■ **Your objective**: This exercise calls for all the entries that follow to be set down exactly, without their images.

■ **Excerpted data**:

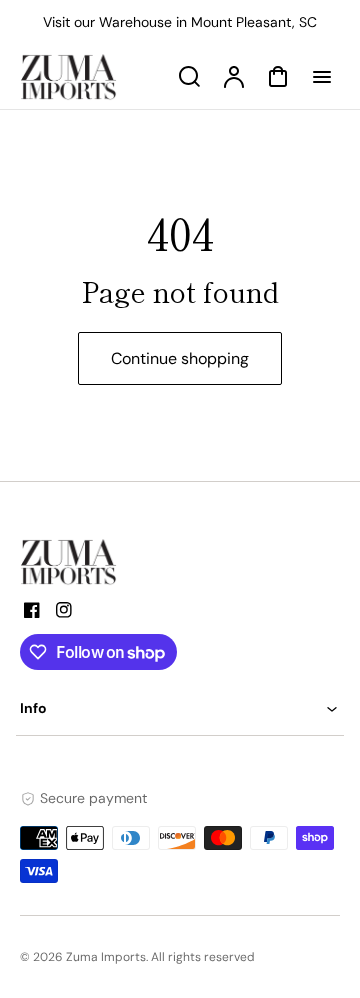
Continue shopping (180, 358)
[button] (180, 708)
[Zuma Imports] (120, 562)
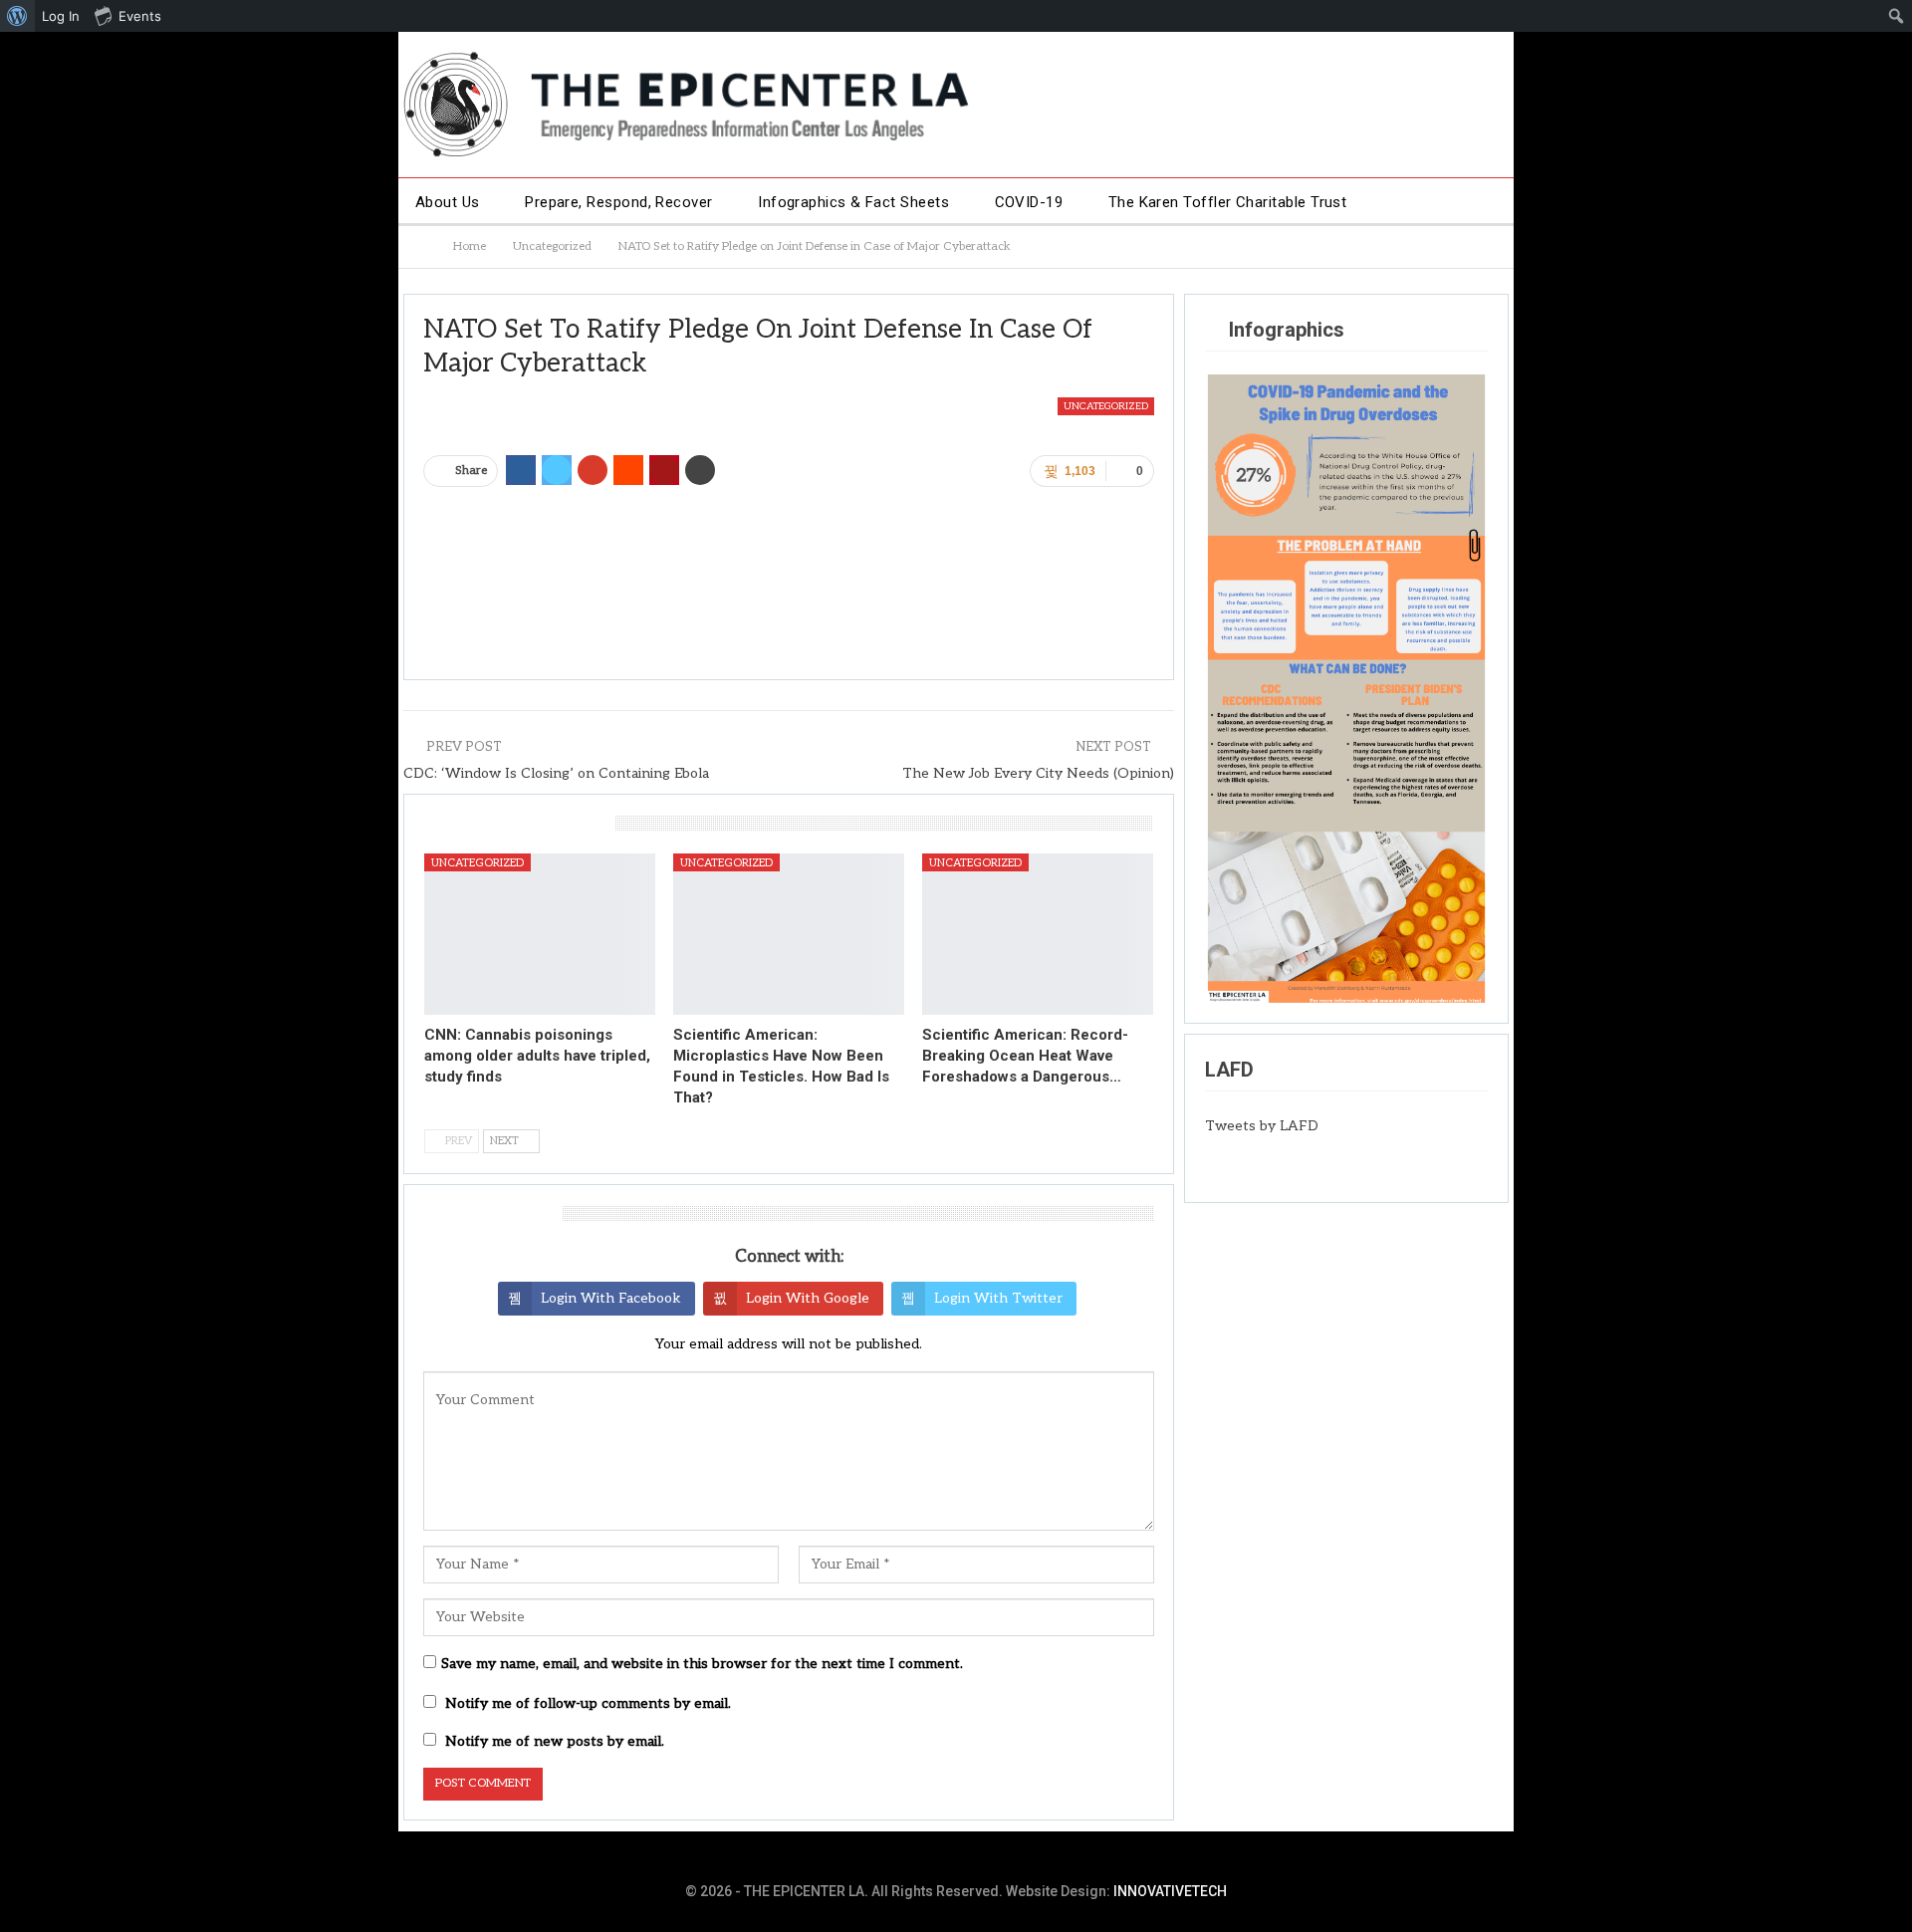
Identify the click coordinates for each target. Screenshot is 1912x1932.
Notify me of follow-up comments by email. (588, 1703)
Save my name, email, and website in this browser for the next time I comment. (702, 1663)
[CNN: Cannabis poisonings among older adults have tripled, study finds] (539, 934)
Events (140, 16)
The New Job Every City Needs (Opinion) (1038, 773)
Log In (61, 16)
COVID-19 (1029, 202)
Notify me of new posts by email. (554, 1741)
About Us (447, 202)
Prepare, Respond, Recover (619, 202)
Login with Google (807, 1298)
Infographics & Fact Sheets (853, 202)
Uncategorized (1106, 406)
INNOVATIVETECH (1170, 1891)
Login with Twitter (998, 1298)
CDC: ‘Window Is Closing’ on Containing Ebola (556, 773)
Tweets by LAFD (1261, 1125)
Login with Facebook (611, 1298)
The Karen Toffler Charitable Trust (1227, 202)
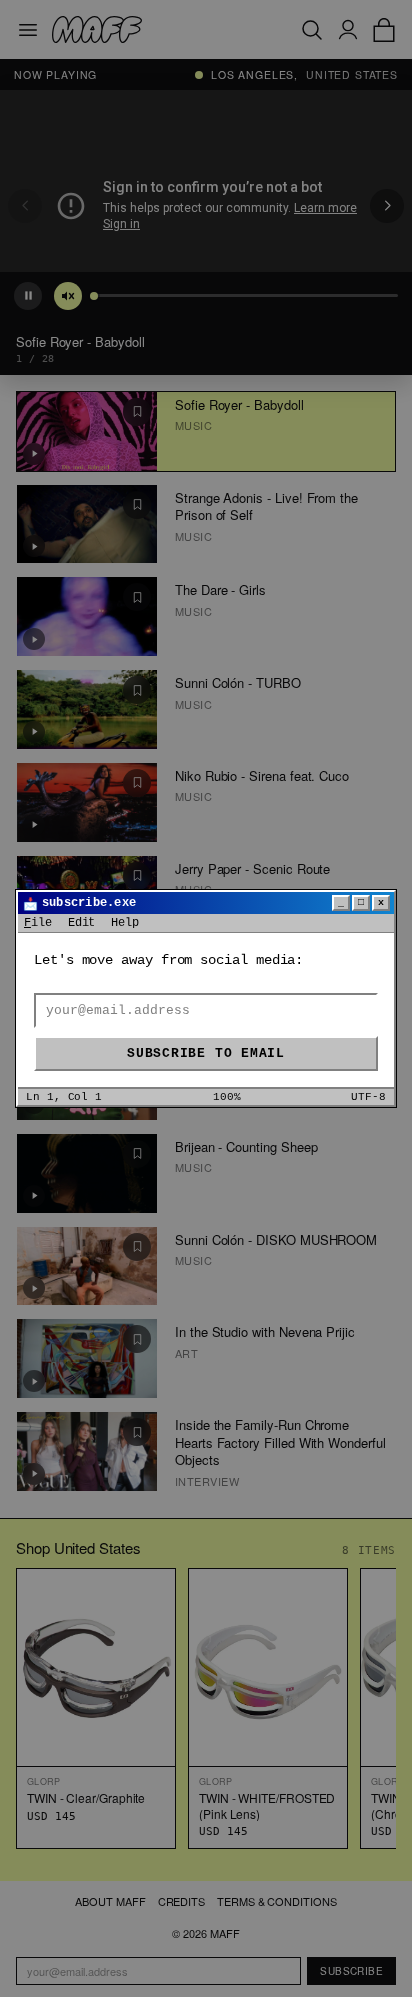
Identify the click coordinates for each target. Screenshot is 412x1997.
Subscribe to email (206, 1053)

■ **Task answer**:
Continue shopping (180, 358)
[button] (180, 708)
[Zuma Imports] (120, 562)
Identify the click coordinates for each target. Screenshot is 1912x1932.
Notify me of follow-up comments by email. (588, 1703)
Save my name, email, and website in this browser for the next time I comment. (702, 1663)
[CNN: Cannabis poisonings among older adults have tripled, study finds] (539, 934)
Events (140, 16)
The New Job Every City Needs (Opinion) (1038, 773)
Log In (61, 16)
COVID-19 (1029, 202)
Notify me of new posts by email. (554, 1741)
About Us (447, 202)
Prepare, Respond, Recover (619, 202)
Login with Google (807, 1298)
Infographics & Fact Sheets (853, 202)
Uncategorized (1106, 406)
INNOVATIVETECH (1170, 1891)
Login with Twitter (998, 1298)
CDC: ‘Window Is Closing’ on Containing Ebola (556, 773)
Tweets by LAFD (1261, 1125)
Login with Facebook (611, 1298)
The Karen Toffler Charitable Trust (1227, 202)
Identify the click coordinates for each target. Screenshot is 412x1997.
Subscribe to email (206, 1053)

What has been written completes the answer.